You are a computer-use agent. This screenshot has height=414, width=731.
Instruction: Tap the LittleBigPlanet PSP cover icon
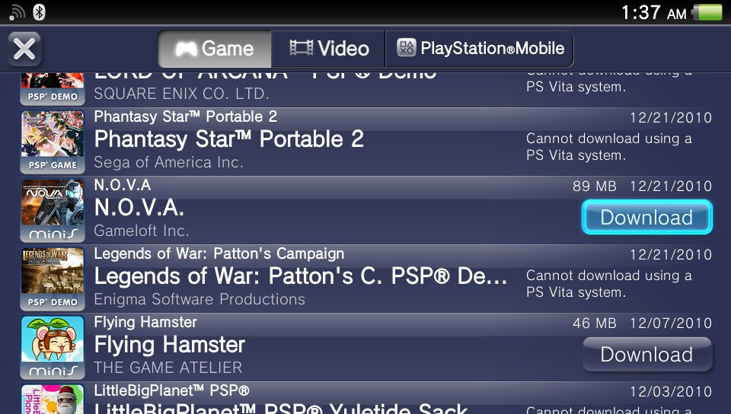[x=53, y=399]
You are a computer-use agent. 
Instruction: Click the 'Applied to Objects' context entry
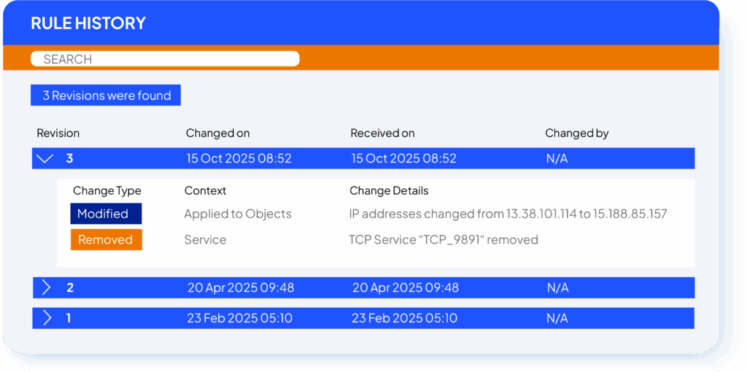238,214
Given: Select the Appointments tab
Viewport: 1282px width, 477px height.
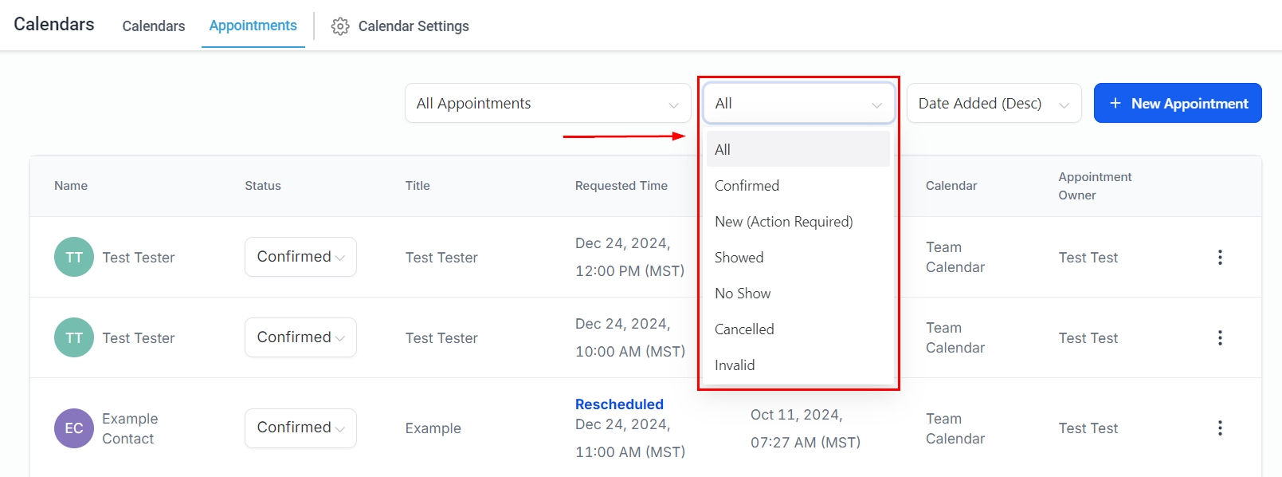Looking at the screenshot, I should (x=253, y=26).
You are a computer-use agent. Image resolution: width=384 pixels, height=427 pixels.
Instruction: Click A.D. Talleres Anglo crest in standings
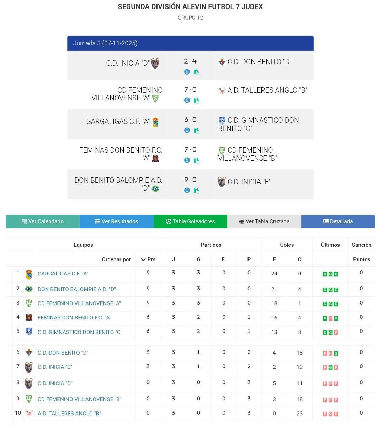coord(29,413)
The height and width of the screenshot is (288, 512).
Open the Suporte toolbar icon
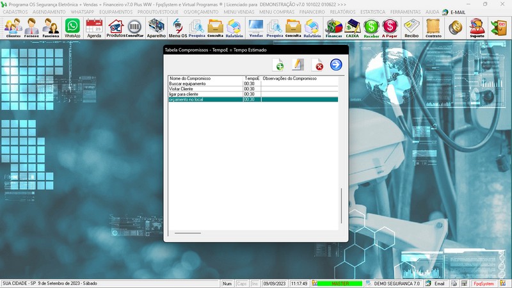click(x=476, y=28)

* * *

◆ **Exercise description**
Look through the listing, and copy each line that contains the word "agent".

◆ **Your response**
You are a computer-use agent. This screenshot has height=414, width=731.
You are a computer-use agent. 
You are a computer-use agent. Image resolution: width=384 pixels, height=427 pixels.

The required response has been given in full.